DataArray objects are accessed via the Dataset object after reading.

Select a specific DataArray from the Dataset by its index or its name. For example, to select the first DataArray by its index:

da = ds[0]
da
<mikeio.DataArray>
name:  F=20
dims: ()
time: 2019-01-01 00:00:00 (time-invariant)
geometry: GeometryUndefined()
values: 0.0

Alternatively, select a DataArray by its name using square brackets:

da = ds[" F=20"]
da
<mikeio.DataArray>
name:  F=20
dims: ()
time: 2019-01-01 00:00:00 (time-invariant)
geometry: GeometryUndefined()
values: 0.0

Notice the representation of the DataArray object is also informative, just like the Dataset object.

10.4 Convert to Pandas

You can convert an entire Dataset (which might contain multiple time series) into a Pandas DataFrame. Each item in the Dataset will become a column in the DataFrame.

import pandas as pd

ds = mikeio.read("data/sirius_idf_rainfall.dfs0")
df = ds.to_dataframe()
df.head()
F=20 F=10 F=5 F=2 F=1 F=0.5 F=0.2 F=0.1 F=0.05
2019-01-01 00:00:00 0.00 0.000000 0.0 0.0 0.000000 0.000000 0.000000 0.000000 0.0
2019-01-01 06:00:00 0.15 0.283333 0.4 0.4 0.466667 0.683333 0.966667 1.316667 1.4
2019-01-01 07:00:00 0.20 0.400000 0.6 0.6 0.800000 1.100000 1.600000 2.200000 2.3
2019-01-01 08:00:00 0.30 0.600000 0.7 0.8 0.900000 1.400000 2.000000 2.800000 3.1
2019-01-01 09:00:00 0.30 0.600000 0.9 1.0 1.200000 1.800000 2.600000 3.600000 4.0

Similarly, a single DataArray can be converted to a Pandas DataFrame (which will have one data column).

da = ds[" F=20"]
df_T20 = da.to_dataframe()
df_T20.head()
F=20
2019-01-01 00:00:00 0.00
2019-01-01 06:00:00 0.15
2019-01-01 07:00:00 0.20
2019-01-01 08:00:00 0.30
2019-01-01 09:00:00 0.30

Once your data is in a DataFrame, you can use all of Pandas’ powerful methods.
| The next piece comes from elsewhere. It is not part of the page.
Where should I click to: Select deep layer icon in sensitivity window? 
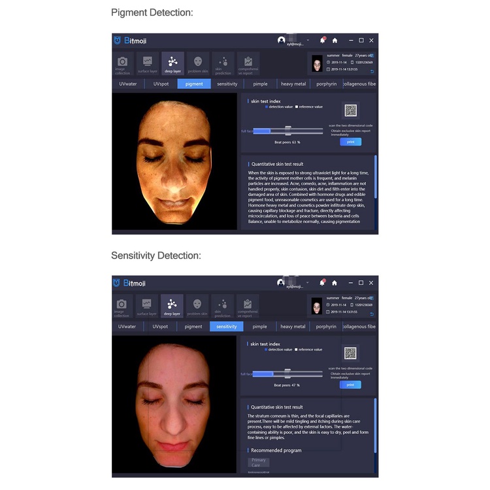click(x=172, y=307)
For instance, you can easily plot a time series:

df_T20.plot(
    title="Rainfall for Return Period F=20",
    ylabel="Rainfall (mm/hr)"
)

Or get some descriptive statistics:

df.describe().T
count mean std min 25% 50% 75% max
F=20 22.0 2.158333 4.824954 0.0 0.300 0.60 1.80 22.799999
F=10 22.0 4.039394 9.101874 0.0 0.525 1.10 3.00 43.200001
F=5 22.0 5.890909 13.389296 0.0 0.725 1.60 4.65 63.599998
F=2 22.0 9.408333 17.422466 0.0 0.825 2.00 8.40 75.599998
F=1 22.0 12.641667 25.616199 0.0 0.950 2.40 9.75 114.000000
F=0.5 22.0 15.833333 30.442241 0.0 1.425 3.40 13.50 134.399994
F=0.2 22.0 22.475000 36.939988 0.0 2.075 5.30 23.40 151.199997
F=0.1 22.0 27.500758 39.726610 0.0 2.900 7.60 34.05 153.600006
F=0.05 22.0 30.627272 42.803784 0.0 3.200 8.65 39.75 158.399994
Learning Python’s scientific ecosystem pays off…
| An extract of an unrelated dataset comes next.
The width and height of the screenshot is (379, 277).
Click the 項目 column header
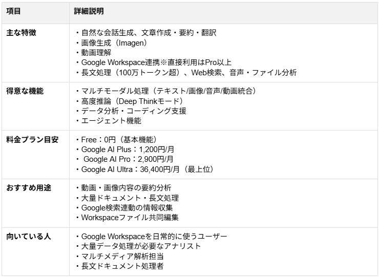click(x=13, y=11)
Notice that using a common structure for data (e.g. DataFrame) unlocks familiar analyses independent of the original data source file format (e.g. dfs0, csv). This is an example of why converting data into a format compatible with the scientific Python ecosystem is useful.